**Aangeleverde tekst:**
>>>>>

Nadat alle 192 landen het Parijse klimaatakkoord hebben ondertekend, komt het nu aan op de uitvoering. De NAV-werkgroep Klimaat liet zich recentelijk bijpraten door Jan Peter Lesschen van Alterra, over de mogelijkheden van opvang en uitstoot van koolstof in de bodem.

Landbouw veroorzaakt wereldwijd circa 15% van de totale broeikasgasuitstoot. In Nederland zijn de veehouderij, de oxidatie van het veengebied en de uitstoot van CO2 in de glastuinbouw grote bronnen. Juist de plantaardige sectoren hebben een veel geringere bijdrage. In de afgelopen 20 jaar is er wel een daling geweest van die uitstoot; vooral door de strengere mestwetgeving heeft er een reductie van de lachgasemissie plaatsgevonden. De EU heeft zich als doel gesteld om in 2030 40% reductie te realiseren van de broeikasgasuitstoot t.o.v. 2005. Voor Nederland is die doelstelling 36%. De hoeveelheid in de bodem opgeslagen koolstof is een belangrijke factor bij emissiereductie, want bodems bevatten wereldwijd tweemaal zoveel koolstof als in de vegetatie en de atmosfeer aanwezig is. Kleine verhogingen in bodemopslag kunnen daarom veel CO2 vastleggen. Er is nu een Frans initiatief om jaarlijks vier promille organische stof vast te leggen in de bodem. Dit zou betekenen 25% meer aanvoer van effectieve organische stof, met positieve effecten op plantengroei, biodiversiteit en waterbuffering. Juist onderdosering organische stof is de grootste boosdoener in de hele klimaattransitie. De regelgeving houdt de logische oplossingen tegen en daarom heeft de NAV ook het Manifest Organische Stof medeondertekend. Voor Nederland blijft emissiereductie een moeilijk verhaal als je kijkt naar het intensieve bouwplan, de veestapel en de aanwezigheid van veel oxiderend veen. Tot nu toe wordt dit deel van de broeikasgasbalans niet meegenomen in het Nederlandse rekenmodel.

<<<<<

**Opdrachten:**
a) Som alle bronnen op die in de tekst over koolstof in de bodem als grote bronnen van broeikasgasuitstoot in Nederland worden genoemd.
b) Beantwoord op basis van de tekst over koolstof in de bodem de volgende vragen:
(i) Welk deel van de totale broeikasgasuitstoot veroorzaakt de landbouw wereldwijd?
(ii) Welke reductiedoelstelling voor 2030 geldt voor Nederland?
(iii) Welk manifest heeft de NAV medeondertekend?
c) Typ het gedeelte van de tekst over koolstof in de bodem over, vanaf "Nadat alle 192" tot en met "koolstof in de bodem.".

**Getoonde gegevens:**
>>>>>

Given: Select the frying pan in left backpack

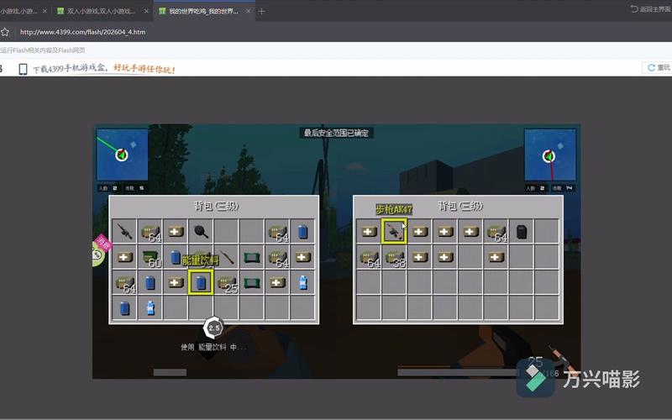Looking at the screenshot, I should (x=201, y=232).
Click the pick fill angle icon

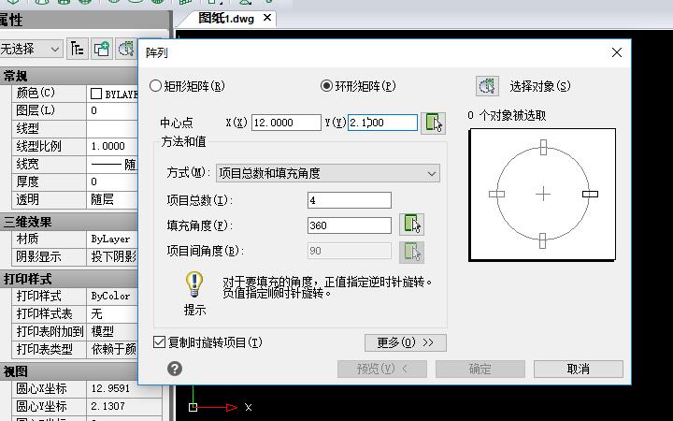411,225
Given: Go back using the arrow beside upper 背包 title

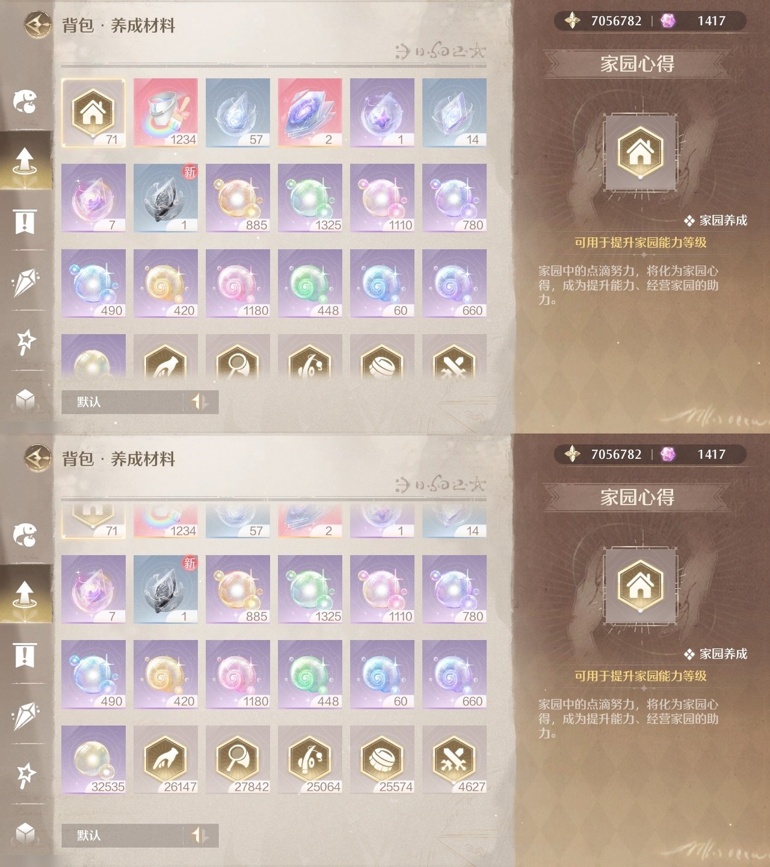Looking at the screenshot, I should pyautogui.click(x=38, y=25).
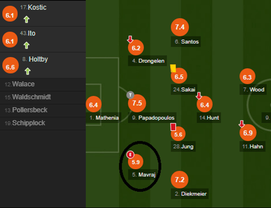Screen dimensions: 271x208
Task: Click Jung's red card icon
Action: tap(173, 127)
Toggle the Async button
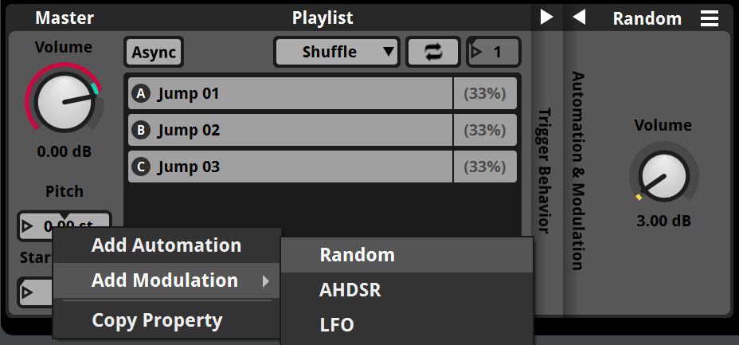Screen dimensions: 739x345 [154, 53]
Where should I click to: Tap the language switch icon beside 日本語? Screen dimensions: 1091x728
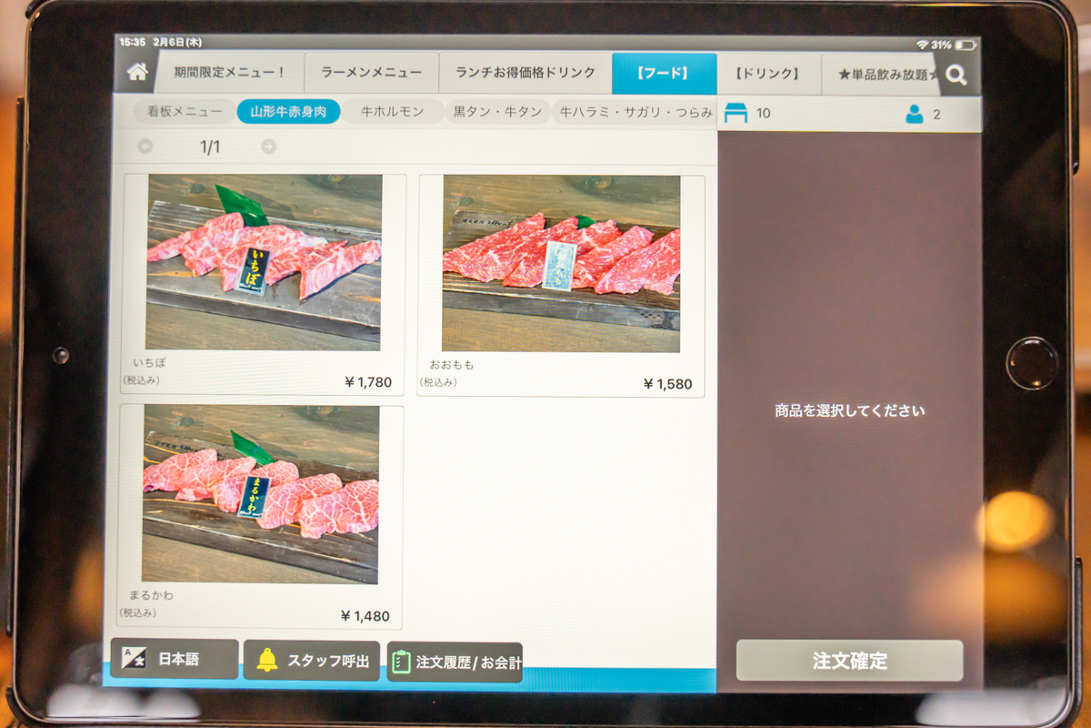[134, 659]
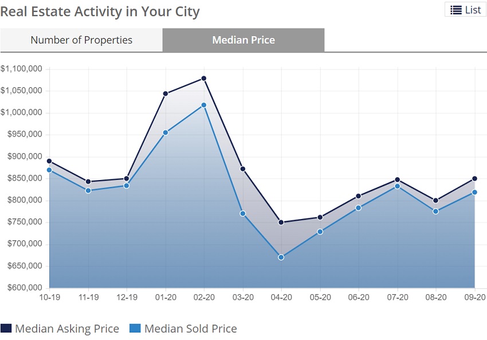
Task: Select the sold price point for 03-20
Action: [x=242, y=213]
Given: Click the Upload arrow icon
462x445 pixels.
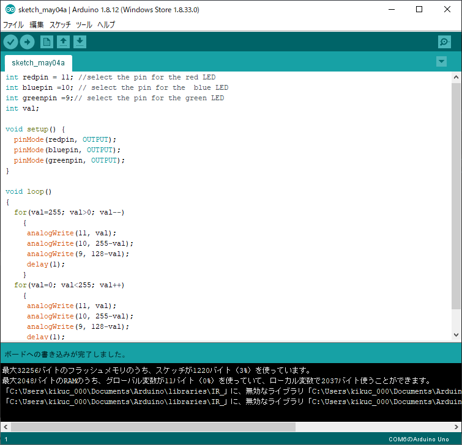Looking at the screenshot, I should (27, 42).
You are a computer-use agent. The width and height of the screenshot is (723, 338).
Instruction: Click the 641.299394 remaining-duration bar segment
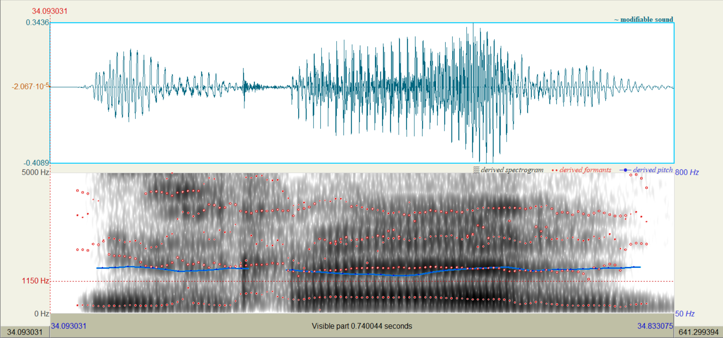[x=698, y=332]
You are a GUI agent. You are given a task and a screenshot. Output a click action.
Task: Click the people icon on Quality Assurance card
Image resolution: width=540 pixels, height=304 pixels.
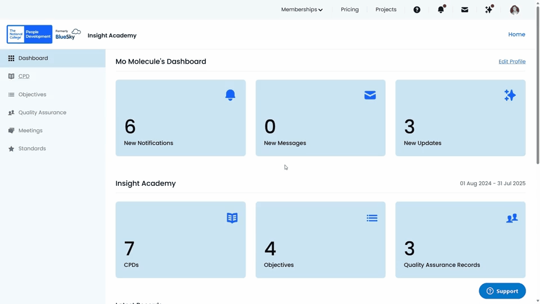point(511,218)
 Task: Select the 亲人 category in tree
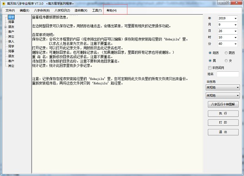pos(11,41)
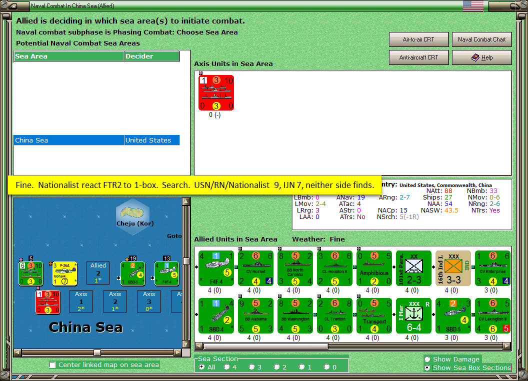Select Sea Section 4 radio button
The height and width of the screenshot is (381, 528).
coord(227,367)
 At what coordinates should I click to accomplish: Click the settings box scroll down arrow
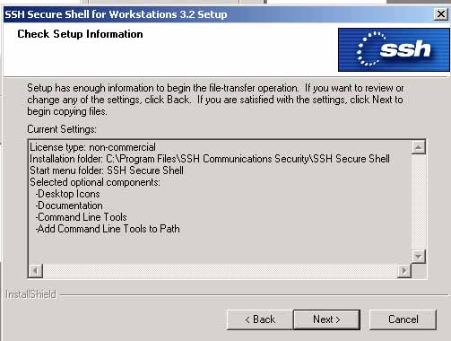419,257
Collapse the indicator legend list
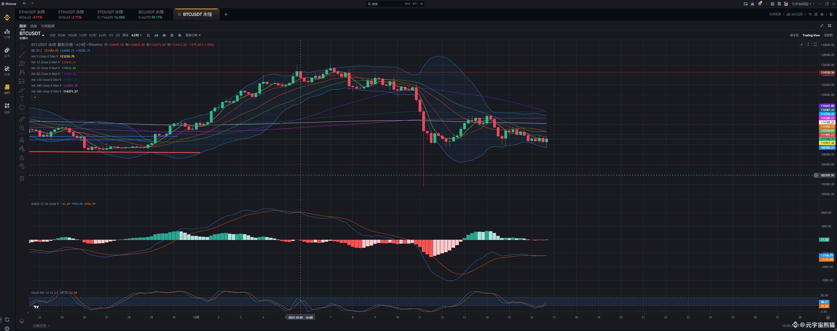 tap(35, 97)
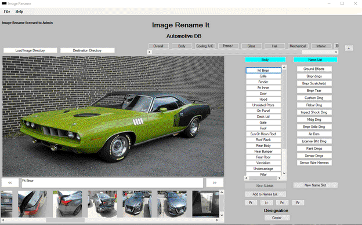The height and width of the screenshot is (225, 362).
Task: Pick Bmpr Scratch(s) from Name List
Action: tap(314, 83)
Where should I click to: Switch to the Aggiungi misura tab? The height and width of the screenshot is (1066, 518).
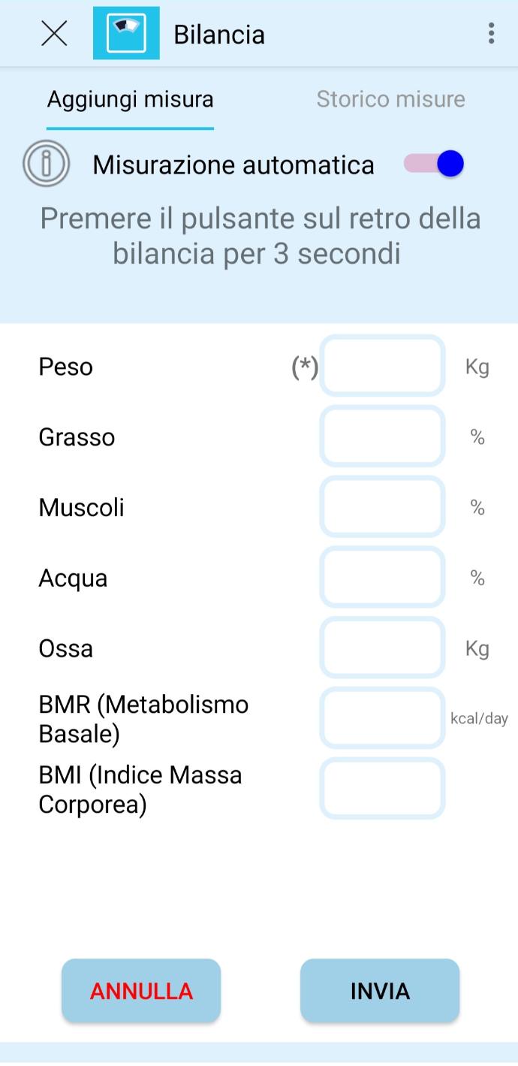tap(130, 99)
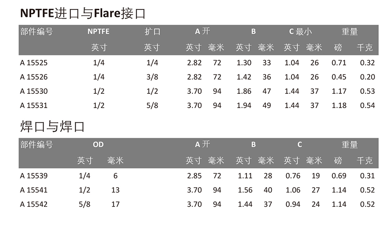Select the A 15541 row label

pyautogui.click(x=34, y=190)
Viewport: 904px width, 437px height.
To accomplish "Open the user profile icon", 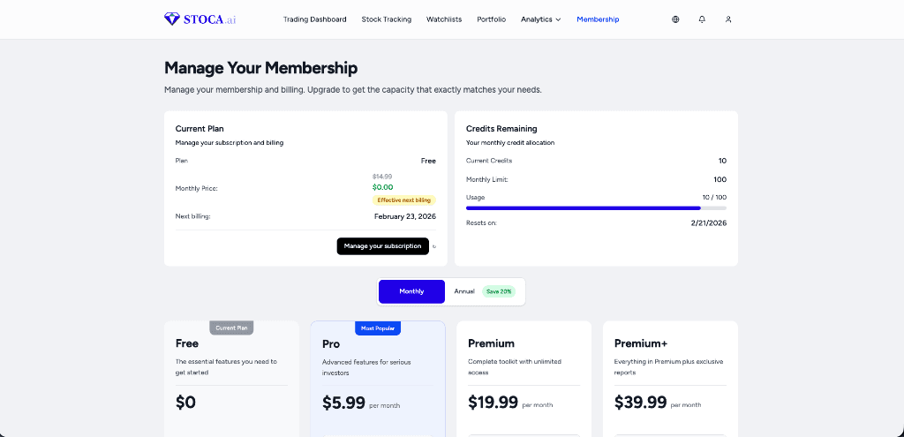I will point(728,19).
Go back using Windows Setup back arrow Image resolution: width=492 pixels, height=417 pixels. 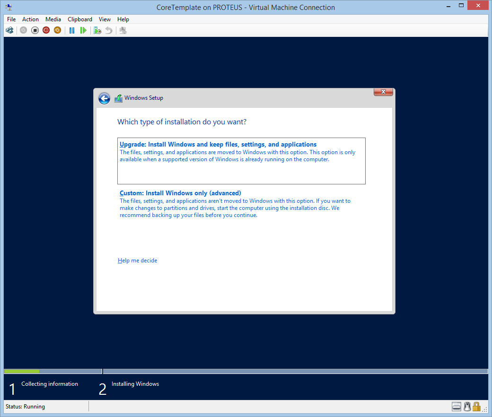[x=104, y=98]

<<<<<

**Antwoorden per opdracht:**
a)
De veehouderij
De oxidatie van het veengebied
De uitstoot van CO2 in de glastuinbouw

b)
(i) Circa 15%.
(ii) 36% reductie van de broeikasgasuitstoot ten opzichte van 2005.
(iii) Het Manifest Organische Stof.

c)
Nadat alle 192 landen het Parijse klimaatakkoord hebben ondertekend, komt het nu aan op de uitvoering. De NAV-werkgroep Klimaat liet zich recentelijk bijpraten door Jan Peter Lesschen van Alterra, over de mogelijkheden van opvang en uitstoot van koolstof in de bodem.